As clients progress through different life stages, I reassess the tax implications of changing income patterns, investment holdings, and estate considerations. A well-structured, tax-efficient portfolio enhances returns and also provides flexibility in wealth transfer and retirement planning.
How do you incorporate sustainable or socially responsible investing (SRI) strategies into a client’s portfolio?
Sustainable investing has become an imperative. Many clients, particularly in the GCC and Middle East, are increasingly conscious of aligning their wealth with purpose. I integrate ESG (Environmental, Social, and Governance) principles into portfolio construction by identifying financial plans and solutions that demonstrate strong ethical and sustainability practices. Responsible investing is, in my view, the future of wealth management.
What is your philosophy on balancing growth versus preservation of wealth, and how do you adjust that balance as clients age or change financial goals?
Wealth management is a dynamic process that evolves alongside life stages. In the accumulation phase, I prioritise growth through calculated exposure to equities and alternative investments. As clients move into preservation and distribution phases, the focus gradually shifts toward capital protection and income generation.
The balance between growth and preservation is continuously reviewed through life events such as retirement, inheritance, or business exits. Flexibility is key. Recalibrating strategies ensures that portfolios remain aligned with evolving objectives and risk profiles.
How do you handle market downturns or financial crises, and what steps do you take to protect clients’ assets during uncertain times?
In times of crisis, clarity and communication are paramount. My first step is to reassure clients through transparent discussions that explain market realities, and then reaffirm the long-term strategy. Panic-driven decisions can be more damaging than volatility itself.
I emphasise diversification, liquidity buffers, and quality holdings that can weather downturns. During crises, opportunities often emerge, and disciplined investors who stay the course are best positioned to benefit from recoveries. My role is to help clients navigate uncertainty with confidence and resilience.
What tools or technology do you use to analyse and manage client portfolios, and how do you ensure transparency in tracking performance?
At Continental, technology plays a key part in enhancing the teams’ and advisors’ capabilities to serve our clients efficiently and accurately. We use advanced portfolio management tools combined with real-time analytics, performance reporting, and risk metrics to enable clients with insight and tools that provide clear visibility into asset allocation, returns, and benchmarks at any given moment. Technology has elevated the client-advisor relationship from transactional to collaborative.
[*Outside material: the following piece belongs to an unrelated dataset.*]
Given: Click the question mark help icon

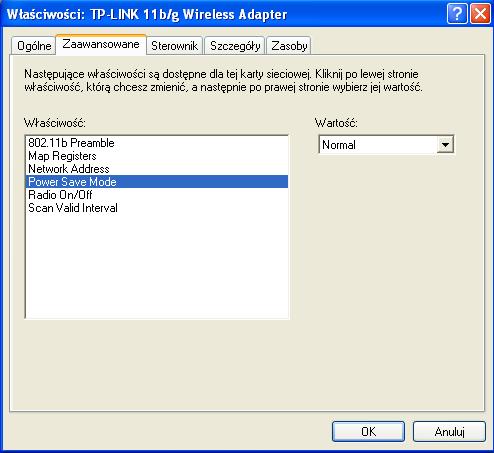Looking at the screenshot, I should tap(457, 14).
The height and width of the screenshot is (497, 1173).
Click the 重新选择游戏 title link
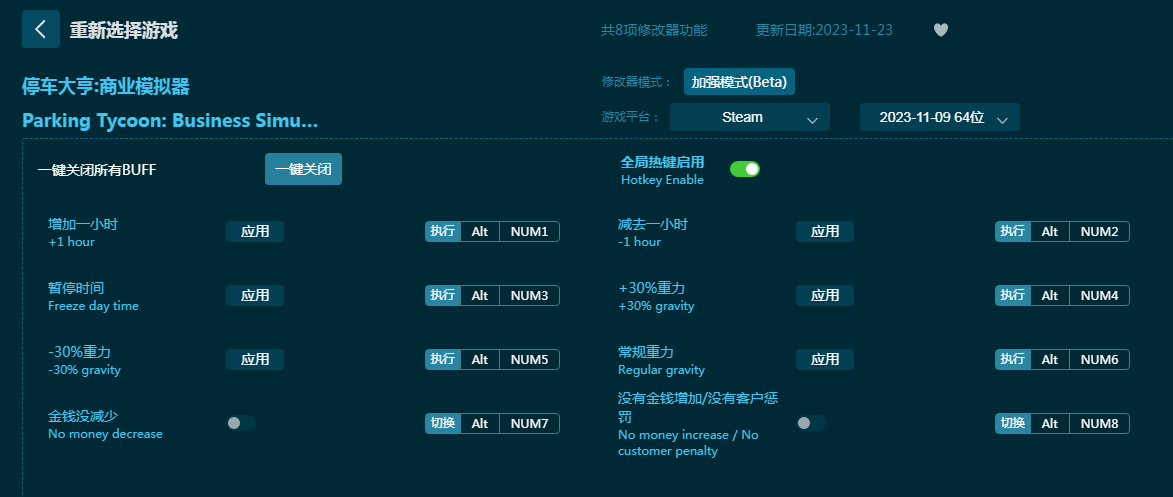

We combine digital insights with human judgement to ensure that decisions remain both data-driven and personalised.
What advice would you give someone just starting out with wealth management to ensure long-term financial success?
Start early, stay disciplined, and think long term. The most powerful element in wealth creation is time, and consistency magnifies its effect. New investors should focus on building a diversified foundation, understanding their risk appetite, and avoiding impulsive decisions driven by short-term market movements.
Equally important is seeking professional guidance early on. A well-structured plan, reviewed regularly, can turn financial goals into tangible achievements. Wealth management should not be skewed to chasing returns. It’s about building security, legacy, and peace of mind over a lifetime.